Who with any common curtesy would go into someone else’s apiary, record faults and post it on social media for beekeepers like me to criticize...
Not only did she get zero work from the group, she has every Beekeeper on social media looking into her apiary
 
#51 ·
Agreed, and been thinking the same, there's a rather mocking tone to the video. My feeling is there must have been some falling out between Dee and Sol, for him after holding the video this amount of time, to make it public, unedited.

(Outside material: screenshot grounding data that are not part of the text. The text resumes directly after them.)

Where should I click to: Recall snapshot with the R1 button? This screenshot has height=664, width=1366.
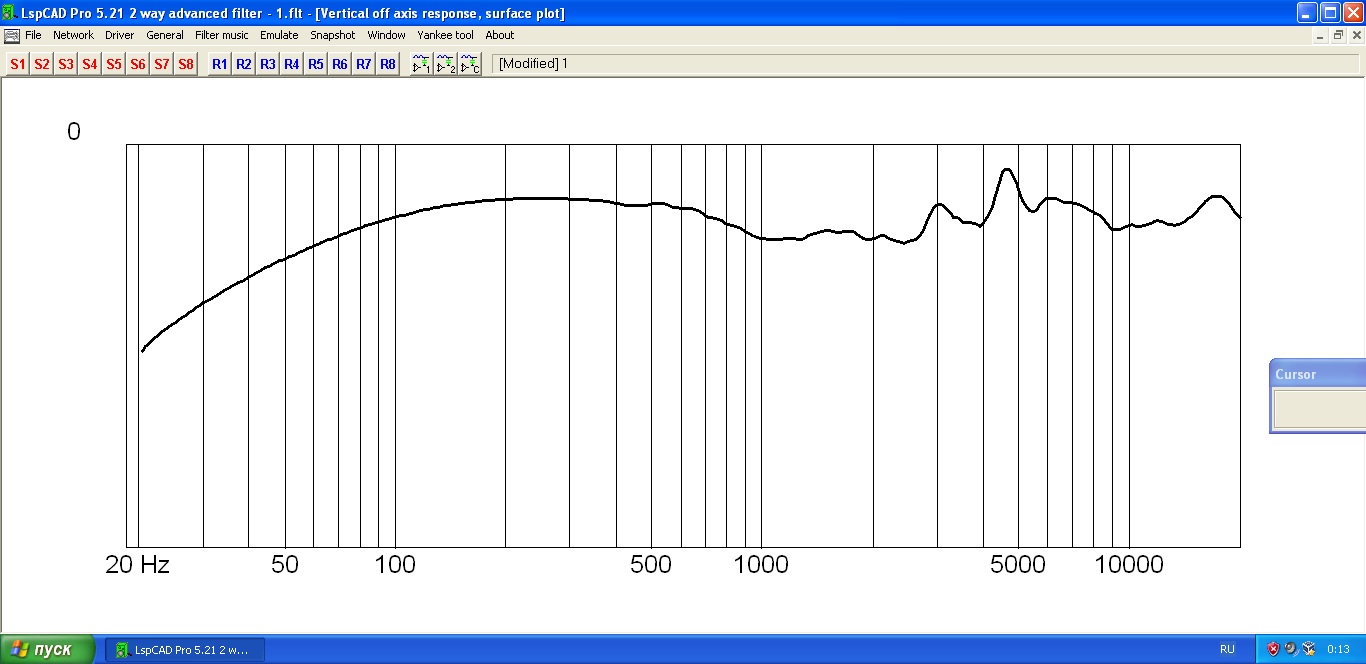pos(220,64)
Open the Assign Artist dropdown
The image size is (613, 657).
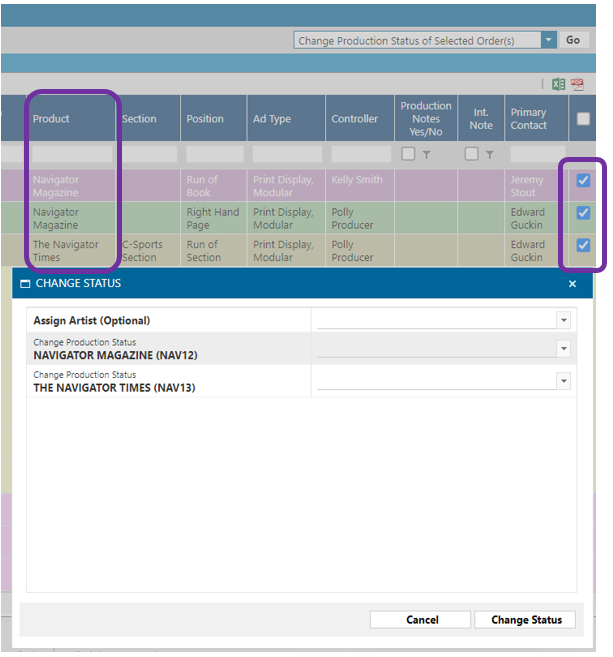(564, 320)
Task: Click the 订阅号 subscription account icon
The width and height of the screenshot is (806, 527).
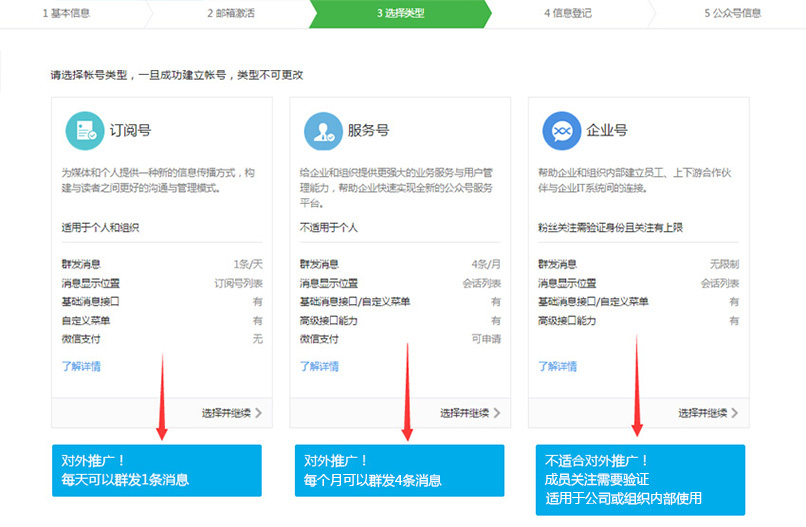Action: pyautogui.click(x=83, y=130)

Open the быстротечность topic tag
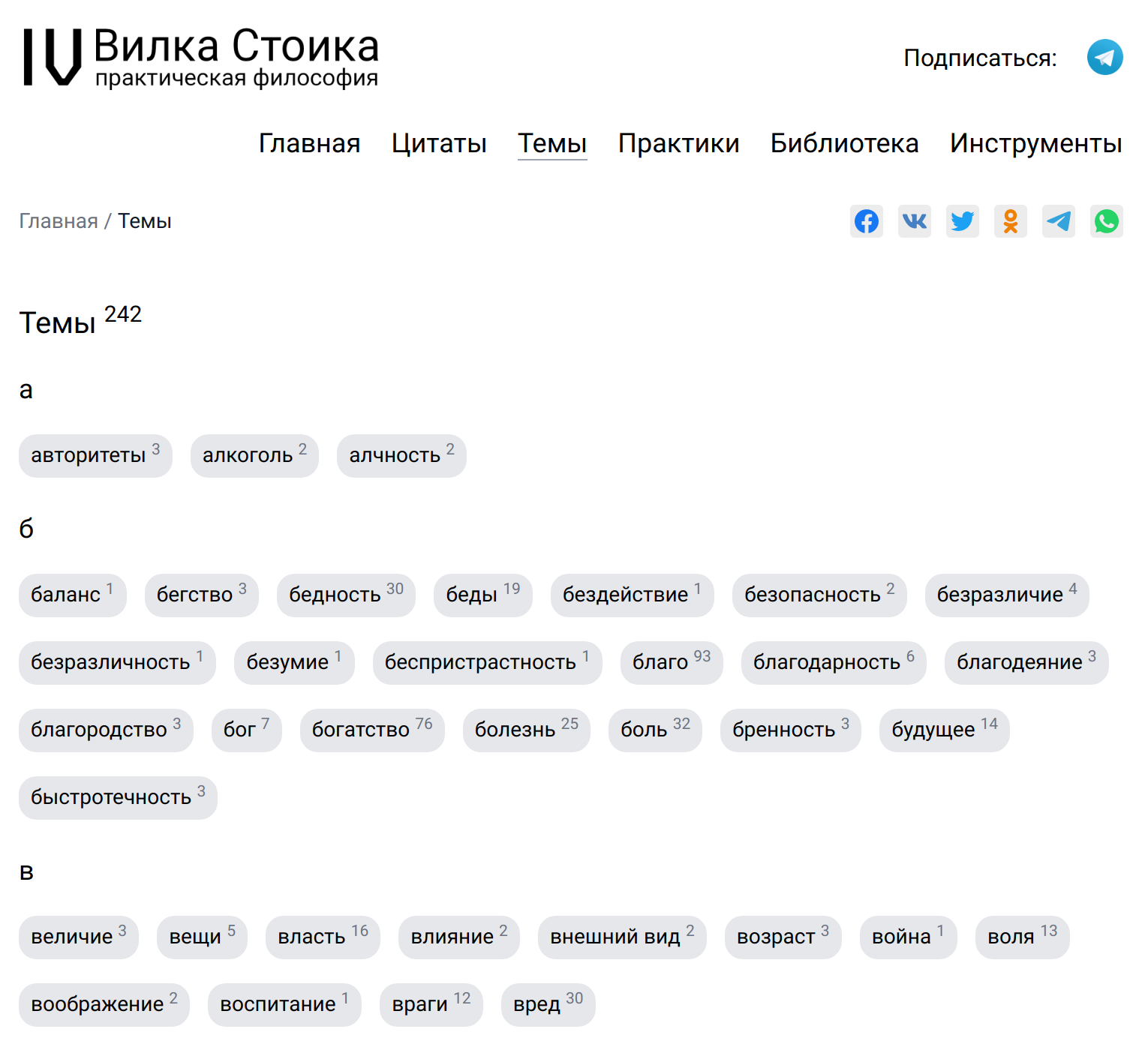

While i do not buy into everything Dee has ever said, I have a lot of respect for her, she is a hard worker and a deep thinker and has written a lot, and life has thrown her some curve balls but she has carried on where others would have quit.
 
#53 ·
Honestly I hadn't thought of it like that ian, you are right though. When I saw the video, I just thought it was an abandoned yard somebody just forgot. But honestly, being new to all this... I would have never had a crowd like that in there. A chosen few, who would have helped clean it up. Even a little at a time would have been great help. It was scary for me to think about keeping bees at that point, but I'm still here... wanting bees ...lol.
 
#56 ·
I tend to agree with the majority of the above posts. What Jim Lyon has mentioned is probably most important. The surrounding genetics for bees in the areas where Ms. Lusby has her isolated colonies are the "bees on record" so to speak. Obviously the apiaries are in extreme neglect due to lack of management and investment in equipment, and one woman on crutches is hardly the answer. I recall when Mr. Parker used to post on here several years ago and he was clearly a beginner and not a seasoned beekeeper. I know several individuals in the southern part of my state who routinely visit parts of Mexico to work and manage some out-yards. "Manage" being the key word here. There are little resources to re-queen all of their hives every year so they have learned to work with the bees that they have, and there, those bees are the norm. It appears after reading the posts here regarding Dee's operation that what she really needs is an influx of $15-$20,000 for some new equipment, and then a few of our Mexican beekeepers to fix things up in order that at least a honey crop could be secured. Certainly a bus load of camera toting TF beekeepers from the local conference did nothing to assist.
 
#65 ·
This kind of sums up my thoughts as well as others here who have correctly observed that Sol has all but torpedoed one of the pioneers of treatment free beekeeping. Mocking her yards on social media is pretty low in my book, especially when she is unable to work her yards. I mean, who wears BLACK bee keeping gloves to work in Dee's yards anyway and then can not wait to show how many stings he has? Not sure what his motives are, but he has lost any respect I had for him.
 
#58 ·
Right, what we saw was a tourist trip to the zoo, not the zookeepers at work
I see no issue with how she runs her op... while the equipment is ageing, it will likely out last her beekeeping days, and if the bees do fine what is the issue with just visiting the yards a few times a year. Her bees take care of them selfs ,replace there own queens and often laying workers produce viably eggs that get turned in to queens (Thelytoky).. Her methods and stock are suited to her environment and methods...
It may not be clean little boxes in a neat and tidy back yard, its wild west beekeeping on the open range, and TF to boot.
 
#67 ·
You have to experience bees like this to truly understand and frankly I don't think Sol's video really imparts that. To the inexperienced it might seem similar to being in a bee yard with a nice flight on but the best way I can describe this is that you can't carry on a conversation and you can feel the impact of bees hitting your body. I'm a pretty seasoned beekeeper but the first time I dealt with them it kind of took my breath away, made me take a step back and regroup. I'm an old school khaki and tulle veil guy so I suppose I experience it better than most folks who nowadays are wearing bee suits which takes away a lot of the respect that people should have for these bees.